Les pilotes de Ryanair entrent en grève du zèle, gros retards en perspective

L'utimatum posé par la fédération des pilotes de Ryanair n'ayant pas reçu de réponse de la part de la direction, les pilotes de la compagnie irlandaise ont décidé de rentrer en "grève blanche".

Concrètement, ils s'en tiendront au strict minimum lors de leurs journées de travail. Par exemple, il est stipulé dans leur contrat qu'ils doivent arriver 45 minutes avant le décollage de l'avion, mais dans la pratique, les pilotes sont obligés d'arriver plus tôt afin que le décollage se fasse sans retard. Désormais, ils arriveront effectivement 45 minutes avant, quitte à ce que l'avion ne parte pas à l'heure. Ils comptent également prendre plus de temps pour atterrir, et parquer les avions. En d'autres mots, une grève du zèle, qui engendrera certainement des retards conséquents dans les 60 bases Ryanair qui ont posé l'ultimatum.
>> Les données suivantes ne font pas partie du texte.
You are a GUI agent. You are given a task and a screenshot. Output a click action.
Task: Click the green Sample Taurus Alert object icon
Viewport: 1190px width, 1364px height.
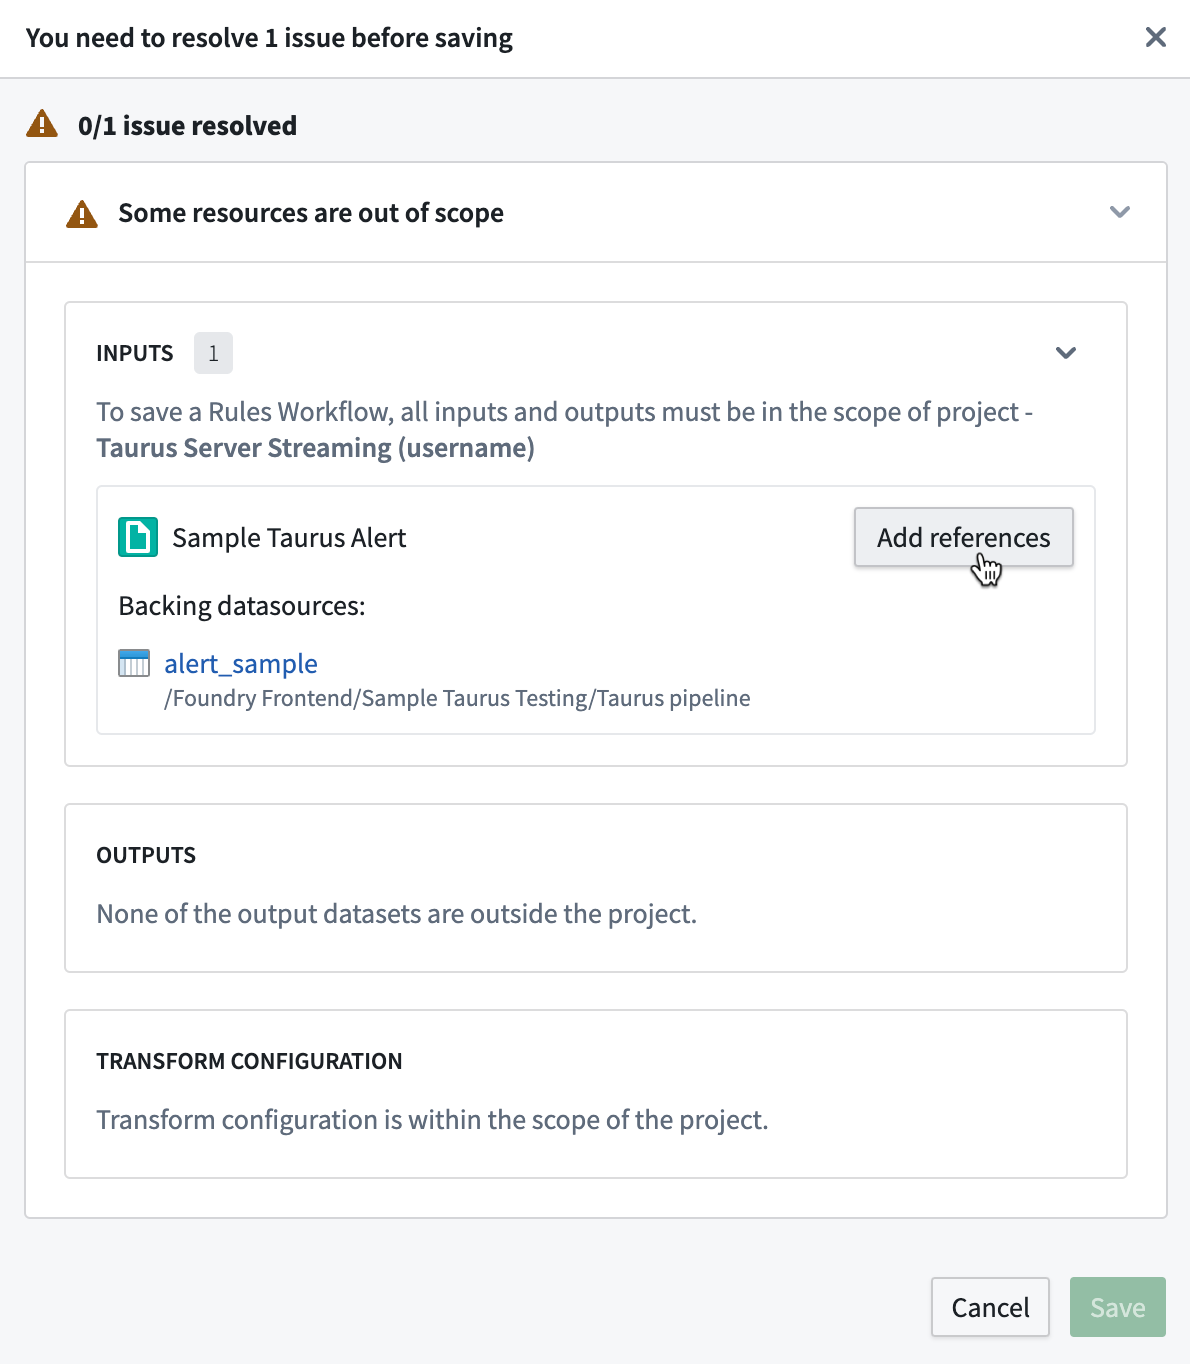(138, 537)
Ce mercredi, dans une lettre commune, les pilotes avaient posé un ultimatum à la direction s'ils ne répondaient pas à leurs demandes : de véritables contrats, les pilotes étant payés à l'heure actuellement, soit un contrat fixe avec les protections sociales liées (congés payés, cotisations pour la pension, etc.). Les pilotes doivent également payer leur uniforme ainsi que les formations, une situation perçue comme inacceptable.

Vols Ryanair annulés: plusieurs pilotes sortent du bois

La compagnie low cost irlandaise avait dans un premier temps justifié l'annulation de 2000 vols par sa volonté d'améliorer la ponctualité. Elle a ensuite également avoué qu'un problème de planning lié aux congés des pilotes expliquait aussi ces suppressions.

Ce conflit social, tension latente au sein de l'entreprise, a récemment eu des répercussions directes sur le service de la compagnie : jusque fin octobre, et depuis début septembre, 40 à 50 avions sont supprimés quotidiennement, suite à des problèmes de planning liés aux congés des pilotes. Dans un premier temps, Ryanair n'avait pas communiqué à l'avance de ces suppressions, entraînant la colère des voyageurs malheureux.